16 November 2012

Seneca on dying powerfully

...vita, si moriendi virtus abest, servitus est. ... nulla tibi nova est, nulla non iam odiosa ipsa satietate. Quis sit vini, quis mulsi sapor scis: nihil interest centum per vesicam tuam an mille amphorae transeant: saccus es. ... Vivere vis: scis enim? Mori times: quid porro? ista vita non mors est? ... Quomodo fabula, sic vita: non quam diu, sed quam bene acta sit, refert. Nihil ad rem pertinet quo loco desinas. Quocumque voles desine: tantum bonam clausulam inpone. Seneca Epistulae ad Lucilium LXXVII

"...life, if the power of dying is absent, is servitude. ...   Nothing is new to you; there's nothing that isn't already hateful through satiety.

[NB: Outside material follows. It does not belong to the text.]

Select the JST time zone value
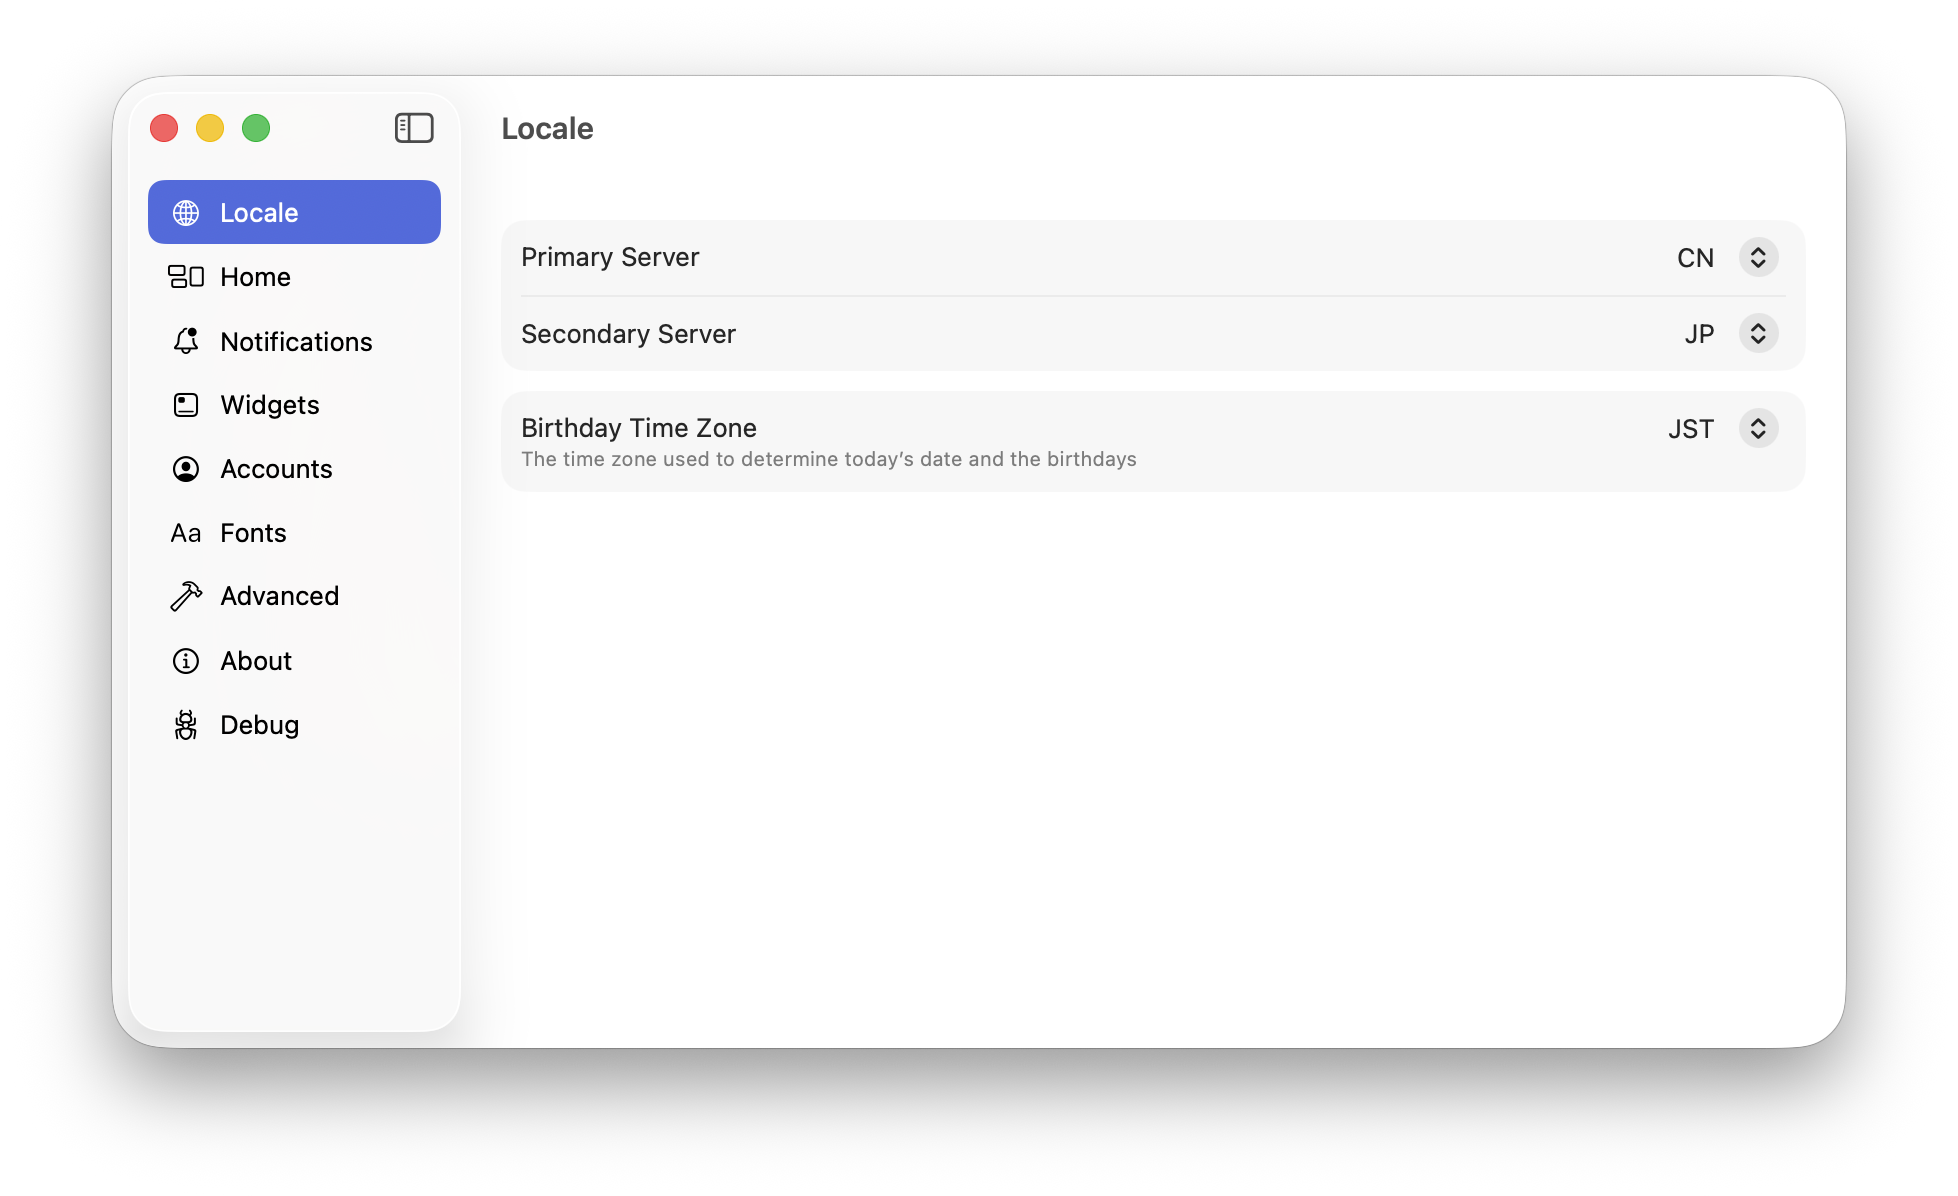1958x1196 pixels. click(x=1691, y=429)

What the taste of wines and cordials is, you know; it makes no difference whether your bladder passes a hundred or a thousand bottles -- you're just a sack. ...You want to live -- do you know how? You fear death -- what else? Is this life not death? ...  Like a fable, it isn't important how long life is, but how well it is acted. Nothing matters where you stop. Wherever you want, stop. Only impose a good ending."

The idea of dying powerfully with a good ending is alien to us today, isn't it?